# Skaven...where to go from here...



## Farseer_Iowan (Jun 25, 2010)

Well I sat down last night and started to see exactly what I had for Skaven, I had found a box that had bunch of my hobby stuff that I though was ruined/lost it the flood of 2008. It also contained purchased from ebay during that time period (nothing for Skaven but some VC stuff). So this is what I have

3 X Regiments of 20 Skaven Clan Rats 
4 X Ratlin Gun team 
1 X Screaming Bell (old Pewter one)
1 X Vermin Lord 

*Plans for Vermin Lord...* I want to hold off putting him together as I plan on picking up that new Chaos Daemon (comes out Aug 7th) and use the Vermin Lords Head and Glaive (maybe make weapon more wicked looking) green stuff fur patches (maybe use a SW fur cloak as a loin cloth) and tail to create a true vision of a Vermin Lord... :so_happy:

I also plan on getting some Slaves/Storm Vermin/Assassins/plague monks.. 

I realize I can go thirteen ways but would like to see what other peoples thoughts on how they would go with this starting


----------



## neilbatte (Jan 2, 2008)

I'd bulk your clanrat units up to at least 40+ and get a few characters in there to give the unis an edge.
After that it's really about what direction you want to take the list.


----------



## Skartooth (Jun 4, 2010)

I would get a few more characters, and then get some vital support units such as Rat Ogres, Gutter Runners and Giant Rats 

Skar


----------



## Farseer_Iowan (Jun 25, 2010)

So hold off on the Storm Vermin/plague monks and flesh out the clan rats (throw in some assassins) a few characters... that is a sold idea... 

so to turn the topic a little
what characters would you all suggest?


----------



## Skartooth (Jun 4, 2010)

What hero's would I suggest?

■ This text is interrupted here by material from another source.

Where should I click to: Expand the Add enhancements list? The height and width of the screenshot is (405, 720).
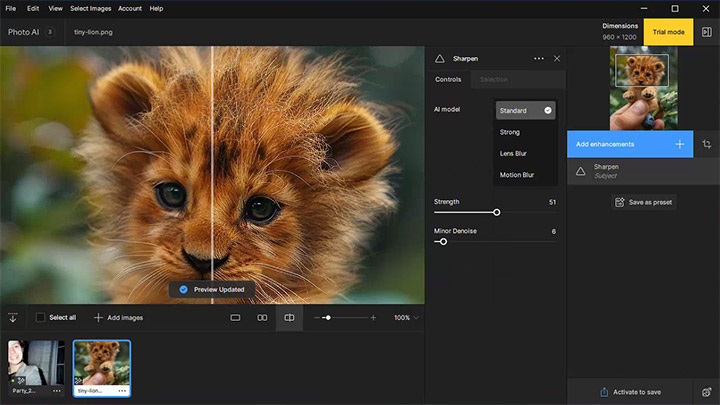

Hmm... 

1. Plague Priest (poxed rat could be a decent mount option)
2. *Warlock Engineers (nice and cheap, can create nasty magic phase)
3. *Warlords (can be small combat guys and/or the BSB who are much needed in the new edition)
4. Assasin's (can be a nasty surprise if you can fit them into your list)

*my best picks

But mostly it's down to personal preferance. Buy the models that you think will work for you, and of course get the ones that look cool:biggrin:. You could maybe even experiment with special characters

Skar


----------



## Barnster (Feb 11, 2010)

Grey seer, possibly on bell, high leadership and magic, is always your main character followed by plague priest possibly on furnace in big unit of monks

After that its warlock engineers. Don't ever bother with chieftans other than as BSBs 

pick up the new starter kit when it comes out, as well to get more clan rats ogres and weapon teams.


----------



## Farseer_Iowan (Jun 25, 2010)

Great Ideas.... The LGS will be starting the Esculation league in late Aug so that gives me time... I think I will start painting what I have and then build up... 

My thoughts is to bulk up the Clan Rats I have and throw some assassins & Warplock Engineers in the mix with the Battle Standard Bearers. Come September its all about what will be released in the new 8th Ed box... then go from there... thank you so much...

Those that have been playing around with Skaven... Are the Storm Vermin/plague monks worth it?


----------



## Barnster (Feb 11, 2010)

Plague monks are immense, simply due to the number of attacks you dish out, they struggle against well armoured troops and very tough troops due to the low strength, The furnace priest helps with that due to the wreking ball and smog, and if you get the poison spell happy days

Storm vermin are more debatable, I like them, but i use them as bell guards, their high I and strength (for skaven) means they can go toe to toe with most things in the game. and because of the bell their not going anywhere

The other unit worth a mention is the gutter runners, again its a love hate unit but if you play against machine heavy list these are the rats for you


----------



## Farseer_Iowan (Jun 25, 2010)

Gutter Runners... is that because they can take out the crew?


----------



## Creon (Mar 5, 2009)

Farseer_Iowan said:


> 3 X Regiments of 20 Skaven Clan Rats


2x 30 here. Shield/HW. If pushing the bell, get enough to make it 40 for the bellpushers


> 4 X Ratlin Gun team


2 usable, as attachments to Clan Rats. I'd consider a small (x10) clanrat unit to allow you another Ratling gun. Stormvermin allow this too, but I am not a fan. Very expensive for a low-survivable unit. Heavy Armor/Halberd is not a great combination, especially when you can get clanrats with HW/Shield for the 6+ ward.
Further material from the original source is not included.